A number of assumptions have been made about the causes of this phenomenon, including climate change and hydrothermal stress, invasive infectious agents and pests, but currently, each of the theories needs scientific confirmation (Gvozdyak and Yakovleva 1979; Patyka and Pasichnik 2014; Goychuk et al. 2020c).

Based on the studies of white fir stands within the Ukrainian Carpathians, we claim that the disease we have identified is systemic, vascular–parenchymal bacteriosis, known as bacterial wetwood disease of fir, which affects all tissues of plants and generative organs at all stages of ontogenesis.

The common manifestations of bacterial wetwood disease of common silver fir include the formation of separate foci of lesions, characterised by defoliation and death of annual shoots.

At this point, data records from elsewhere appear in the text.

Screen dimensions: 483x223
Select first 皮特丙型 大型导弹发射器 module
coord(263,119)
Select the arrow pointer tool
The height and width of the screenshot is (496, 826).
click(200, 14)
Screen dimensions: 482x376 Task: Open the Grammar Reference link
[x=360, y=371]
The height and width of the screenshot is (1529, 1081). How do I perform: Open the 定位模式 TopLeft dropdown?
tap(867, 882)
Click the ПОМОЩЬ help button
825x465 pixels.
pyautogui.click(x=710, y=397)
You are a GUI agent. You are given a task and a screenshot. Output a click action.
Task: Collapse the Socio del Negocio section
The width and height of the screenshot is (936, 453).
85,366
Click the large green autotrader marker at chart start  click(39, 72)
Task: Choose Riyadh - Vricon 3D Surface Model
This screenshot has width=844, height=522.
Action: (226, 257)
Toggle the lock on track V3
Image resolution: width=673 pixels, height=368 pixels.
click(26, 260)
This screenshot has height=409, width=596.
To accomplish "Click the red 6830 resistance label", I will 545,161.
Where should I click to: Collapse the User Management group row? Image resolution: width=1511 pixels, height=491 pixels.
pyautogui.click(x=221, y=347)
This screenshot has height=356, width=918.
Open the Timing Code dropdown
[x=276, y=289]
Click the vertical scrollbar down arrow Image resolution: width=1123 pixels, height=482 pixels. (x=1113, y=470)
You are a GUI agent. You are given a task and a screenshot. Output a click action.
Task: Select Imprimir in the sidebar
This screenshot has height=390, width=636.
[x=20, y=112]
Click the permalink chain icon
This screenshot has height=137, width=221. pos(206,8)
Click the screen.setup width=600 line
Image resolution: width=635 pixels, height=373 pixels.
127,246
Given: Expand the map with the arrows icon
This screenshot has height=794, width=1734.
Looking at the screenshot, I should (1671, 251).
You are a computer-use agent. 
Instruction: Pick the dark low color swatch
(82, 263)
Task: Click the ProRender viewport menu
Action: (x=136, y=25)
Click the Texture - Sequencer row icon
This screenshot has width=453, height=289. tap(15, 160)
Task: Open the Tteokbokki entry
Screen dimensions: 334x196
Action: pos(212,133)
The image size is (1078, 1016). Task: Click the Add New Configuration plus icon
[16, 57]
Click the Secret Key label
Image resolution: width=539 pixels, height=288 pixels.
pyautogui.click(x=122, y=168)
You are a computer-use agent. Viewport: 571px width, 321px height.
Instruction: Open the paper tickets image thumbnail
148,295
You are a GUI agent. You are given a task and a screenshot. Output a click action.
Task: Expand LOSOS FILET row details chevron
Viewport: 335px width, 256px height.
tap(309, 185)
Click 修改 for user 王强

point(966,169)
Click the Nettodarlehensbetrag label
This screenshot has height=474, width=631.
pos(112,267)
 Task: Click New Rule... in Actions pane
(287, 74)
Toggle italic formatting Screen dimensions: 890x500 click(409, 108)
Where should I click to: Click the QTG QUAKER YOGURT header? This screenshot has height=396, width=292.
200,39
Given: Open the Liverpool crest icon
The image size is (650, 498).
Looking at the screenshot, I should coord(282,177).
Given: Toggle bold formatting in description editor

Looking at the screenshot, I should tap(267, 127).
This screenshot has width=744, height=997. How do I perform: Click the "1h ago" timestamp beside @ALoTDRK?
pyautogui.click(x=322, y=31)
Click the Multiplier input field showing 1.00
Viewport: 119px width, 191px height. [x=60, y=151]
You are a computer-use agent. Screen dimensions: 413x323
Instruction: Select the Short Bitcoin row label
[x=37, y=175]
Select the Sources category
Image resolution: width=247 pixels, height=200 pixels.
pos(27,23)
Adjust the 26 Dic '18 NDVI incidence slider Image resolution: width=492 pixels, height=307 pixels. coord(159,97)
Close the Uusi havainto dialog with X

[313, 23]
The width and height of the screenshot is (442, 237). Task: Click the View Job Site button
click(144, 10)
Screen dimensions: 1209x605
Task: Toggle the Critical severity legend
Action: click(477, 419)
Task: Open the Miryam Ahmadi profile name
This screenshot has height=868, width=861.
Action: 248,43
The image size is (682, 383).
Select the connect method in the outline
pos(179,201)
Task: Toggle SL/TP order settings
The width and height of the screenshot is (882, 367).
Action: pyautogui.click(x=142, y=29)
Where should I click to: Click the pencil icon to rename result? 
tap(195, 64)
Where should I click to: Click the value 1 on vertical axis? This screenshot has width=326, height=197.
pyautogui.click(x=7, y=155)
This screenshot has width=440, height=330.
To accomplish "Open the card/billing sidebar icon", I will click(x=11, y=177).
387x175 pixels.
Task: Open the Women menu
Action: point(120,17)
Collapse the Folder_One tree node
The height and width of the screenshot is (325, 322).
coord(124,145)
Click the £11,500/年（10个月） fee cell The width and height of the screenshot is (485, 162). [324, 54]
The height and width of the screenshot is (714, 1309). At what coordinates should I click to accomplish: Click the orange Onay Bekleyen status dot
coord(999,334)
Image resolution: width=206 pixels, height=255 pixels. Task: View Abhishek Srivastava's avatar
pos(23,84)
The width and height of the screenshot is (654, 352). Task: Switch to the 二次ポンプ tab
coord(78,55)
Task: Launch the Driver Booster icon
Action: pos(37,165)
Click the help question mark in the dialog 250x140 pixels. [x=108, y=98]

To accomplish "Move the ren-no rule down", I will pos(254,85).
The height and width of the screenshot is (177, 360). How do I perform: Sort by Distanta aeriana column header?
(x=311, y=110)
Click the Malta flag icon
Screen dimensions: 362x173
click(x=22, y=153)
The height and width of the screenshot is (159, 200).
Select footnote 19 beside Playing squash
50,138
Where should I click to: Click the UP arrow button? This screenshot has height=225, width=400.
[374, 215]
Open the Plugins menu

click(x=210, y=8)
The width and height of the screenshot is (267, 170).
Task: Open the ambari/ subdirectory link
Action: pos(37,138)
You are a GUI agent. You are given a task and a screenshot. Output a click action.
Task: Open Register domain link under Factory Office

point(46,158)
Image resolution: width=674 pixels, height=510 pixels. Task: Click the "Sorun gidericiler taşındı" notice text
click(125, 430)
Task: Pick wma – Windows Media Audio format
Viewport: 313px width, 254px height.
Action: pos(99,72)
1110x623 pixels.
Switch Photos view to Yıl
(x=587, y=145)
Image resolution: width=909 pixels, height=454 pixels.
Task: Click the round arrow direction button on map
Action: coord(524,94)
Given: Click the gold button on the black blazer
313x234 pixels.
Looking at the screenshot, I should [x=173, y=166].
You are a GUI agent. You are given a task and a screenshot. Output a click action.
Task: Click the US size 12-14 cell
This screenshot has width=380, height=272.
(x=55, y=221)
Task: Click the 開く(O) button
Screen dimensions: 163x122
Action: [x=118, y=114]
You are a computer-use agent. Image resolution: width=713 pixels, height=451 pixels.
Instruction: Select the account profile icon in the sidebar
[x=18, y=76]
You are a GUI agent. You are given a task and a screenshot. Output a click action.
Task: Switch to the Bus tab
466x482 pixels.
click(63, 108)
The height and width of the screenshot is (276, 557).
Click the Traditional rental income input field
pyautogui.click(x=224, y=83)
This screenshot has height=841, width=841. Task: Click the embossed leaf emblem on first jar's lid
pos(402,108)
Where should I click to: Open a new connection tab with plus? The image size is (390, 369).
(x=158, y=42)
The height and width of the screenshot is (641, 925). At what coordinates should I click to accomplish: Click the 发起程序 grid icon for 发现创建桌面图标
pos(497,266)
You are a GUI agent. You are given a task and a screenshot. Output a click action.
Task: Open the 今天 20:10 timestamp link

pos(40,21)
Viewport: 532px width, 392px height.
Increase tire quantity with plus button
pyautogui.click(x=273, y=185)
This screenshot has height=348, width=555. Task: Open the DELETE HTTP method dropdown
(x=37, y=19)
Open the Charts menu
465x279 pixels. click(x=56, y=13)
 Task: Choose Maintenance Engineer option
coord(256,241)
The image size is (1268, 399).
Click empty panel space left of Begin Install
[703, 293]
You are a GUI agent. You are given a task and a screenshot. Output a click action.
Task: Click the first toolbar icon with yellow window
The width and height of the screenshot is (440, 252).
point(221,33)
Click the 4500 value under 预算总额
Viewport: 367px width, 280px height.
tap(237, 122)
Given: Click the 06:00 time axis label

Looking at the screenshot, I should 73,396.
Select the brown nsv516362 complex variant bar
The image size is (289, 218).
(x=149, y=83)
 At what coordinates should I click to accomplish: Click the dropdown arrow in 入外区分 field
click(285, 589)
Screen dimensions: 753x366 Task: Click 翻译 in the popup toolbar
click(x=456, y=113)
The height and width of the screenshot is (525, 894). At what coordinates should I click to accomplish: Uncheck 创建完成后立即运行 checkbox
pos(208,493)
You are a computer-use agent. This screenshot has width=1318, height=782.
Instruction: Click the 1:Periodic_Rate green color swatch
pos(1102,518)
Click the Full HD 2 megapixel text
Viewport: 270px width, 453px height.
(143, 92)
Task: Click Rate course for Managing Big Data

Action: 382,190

Other symptoms may include bark cracks and deformation, dark mucous with an odour of butyric acid fermentation, necrotic wet wounds, epicormic shoots on the trunks and so on.

Summarising the obtained results, we can conclude that the most common and harmful component of the pathogenic microflora isolated from the lesion of common silver fir is bacteria, which, according to morphological, physiological and biochemical properties, are identified by us as Lelliottia nimipressuralis (obsolete name Enterobacter nimipressuralis (Carter 1945) Brenner et al. 1988), the causative agent of bacterial wetwood disease of fir.

In the course of experimental studies during artificial infection with Lelliottia nimipressuralis isolate, similar natural symptoms of damage to the organs of Abies alba (cracks and ulcers on trunks with exfoliated rhytidoma and pronounced exudative discharge) were revealed, as well as the formation of necrotic wounds on indicator plants, which was confirmed as a result of in vivo experiments and in vitro conditions. Doing so allows for developing better and more precise treatment plans for countering bacteriosis as part of an integrated forest management strategy.

Other research methods must be involved in the search for the root causes of the disease, particularly, phytocenotic, which allows revealing both the degree of alteration of forest coenosis and the direction of destructive and regenerative processes in it.